§ **WHAT THE TASK ASKS**
Look for "[button] (16, 74)" in the entries below. Then write out exactly the line that holds it and every line after it, to the last, and nothing else.
======== INPUT RECORDS ========
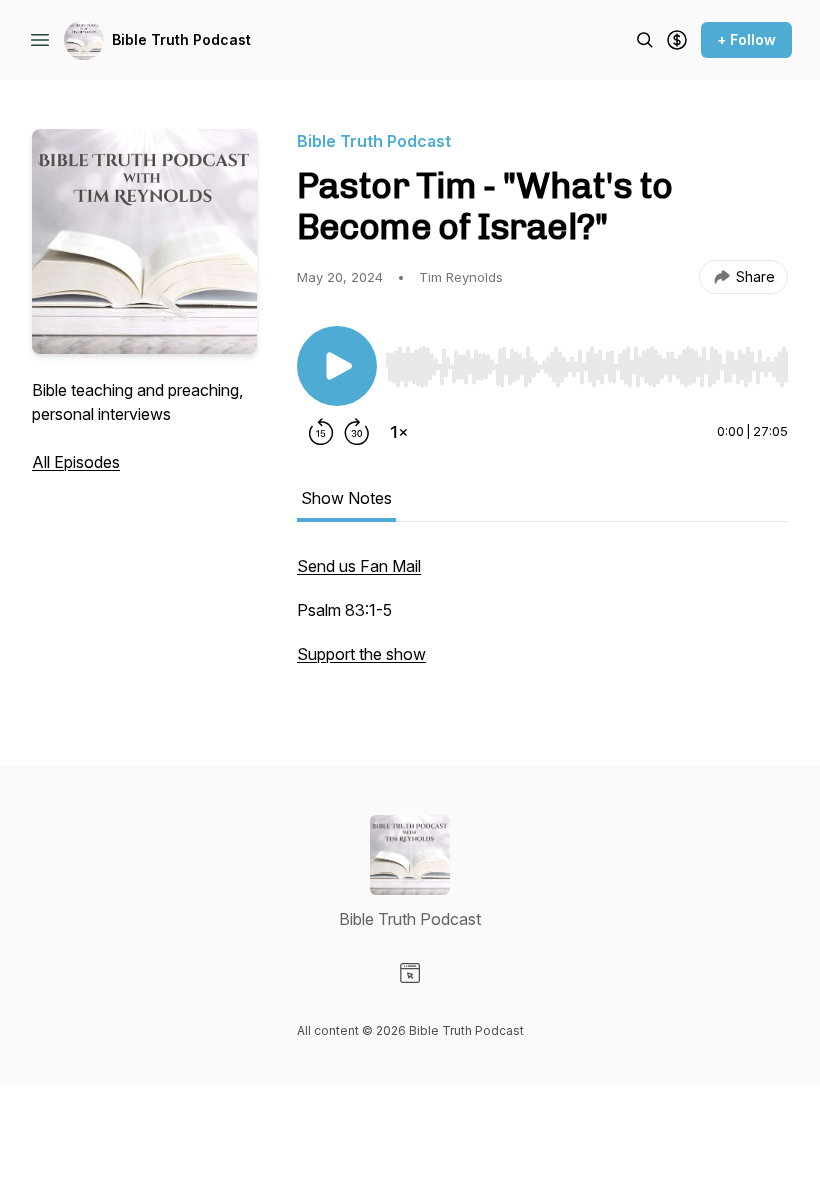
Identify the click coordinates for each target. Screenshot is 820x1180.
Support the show (361, 654)
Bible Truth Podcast (181, 39)
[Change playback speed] (399, 432)
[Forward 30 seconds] (357, 432)
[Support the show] (677, 40)
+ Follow (746, 39)
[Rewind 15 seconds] (321, 432)
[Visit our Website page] (410, 973)
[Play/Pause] (337, 366)
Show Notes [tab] (346, 498)
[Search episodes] (645, 40)
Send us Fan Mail (359, 566)
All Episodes (76, 462)
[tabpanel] (542, 620)
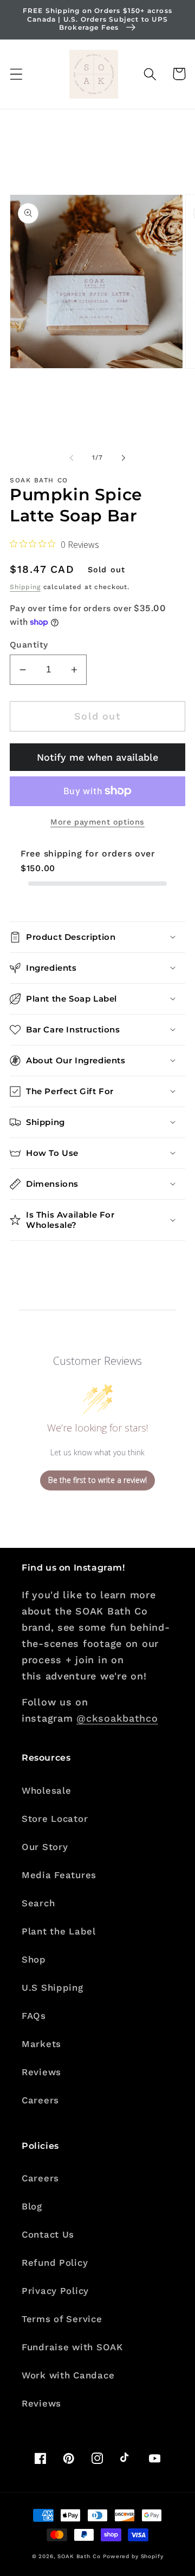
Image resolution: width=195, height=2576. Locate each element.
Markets (41, 2043)
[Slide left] (71, 458)
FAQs (34, 2015)
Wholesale (46, 1790)
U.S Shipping (52, 1987)
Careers (40, 2100)
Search (38, 1903)
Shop (34, 1959)
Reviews (41, 2072)
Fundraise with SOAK (72, 2347)
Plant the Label (59, 1931)
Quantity (29, 644)
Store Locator (55, 1818)
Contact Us (48, 2234)
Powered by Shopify (133, 2556)
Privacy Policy (55, 2290)
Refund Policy (55, 2262)
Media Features (59, 1874)
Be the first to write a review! (97, 1480)
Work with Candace (68, 2375)
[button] (16, 74)
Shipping (25, 587)
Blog (32, 2206)
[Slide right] (123, 458)
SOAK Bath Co (78, 2556)
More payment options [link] (97, 822)
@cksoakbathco (117, 1718)
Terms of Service (62, 2318)
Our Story (45, 1846)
========
§ **ANSWER TO THIS PROBLEM**
[button] (16, 74)
Shipping (25, 587)
Blog (32, 2206)
[Slide right] (123, 458)
SOAK Bath Co (78, 2556)
More payment options [link] (97, 822)
@cksoakbathco (117, 1718)
Terms of Service (62, 2318)
Our Story (45, 1846)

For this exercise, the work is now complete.